_Written tasks_
**1)** In the forum thread, what value does z take when x = 0?
**2)** Copy verbatim the portion of the forum thread from "3. OH its i(at+b)" up to and including "when $x = 0, z = 1$.".

_Extracted text_
—————
# Thread: exp(iat+b) = cos(at+b) + isin(at+b) ???

1. ## exp(iat+b) = cos(at+b) + isin(at+b) ???

exp(iat+b) = cos(at+b) + isin(at+b)

pls i need 2 know

2. Do you mean

Prove $e^{i(at+b)}= \cos{(at+b)}+i\sin(at+b)$

??

3. OH its i(at+b) kk thx man

4. To make the question easier make $x=at+b$

And let $z = \cos{x} + i\sin{x}$.

It is also important to note that when $x = 0, z = 1$.

Then

$\frac{dz}{dx} = -\sin{x} + i\cos{x}$

$= i^2\sin{x} + i\cos{x}$

$= i(\cos{x} + i\sin{x})$

$= iz$.

So $\frac{dz}{dx} = iz$.

Rearranging and integrating gives

$\frac{1}{z}\,\frac{dz}{dx} = i$

$\int{\frac{1}{z}\,\frac{dz}{dx}\,dx} = \int{i\,dx}$

$\int{\frac{1}{z}\,dz} = ix + C_1$

$\ln{|z|} + C_2 = ix + C_1$

$\ln{|z|} = ix + C$, where $C = C_1 - C_2$

$|z| = e^{ix + C}$

$|z| = e^Ce^{ix}$

$z = \pm e^C e^{ix}$

$z = Ae^{ix}$.
—————
_Data_
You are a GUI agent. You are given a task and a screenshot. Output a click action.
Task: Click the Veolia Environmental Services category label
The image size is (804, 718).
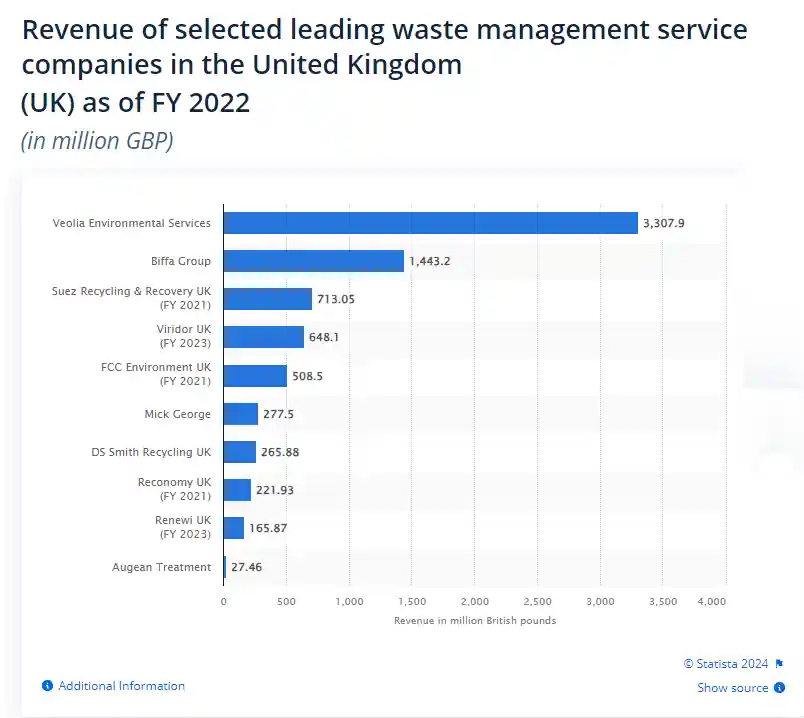pyautogui.click(x=131, y=223)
—————
_Answers to the tasks_
**1)** When x = 0, z = 1.

**2)**
3. OH its i(at+b) kk thx man

4. To make the question easier make $x=at+b$

And let $z = \cos{x} + i\sin{x}$.

It is also important to note that when $x = 0, z = 1$.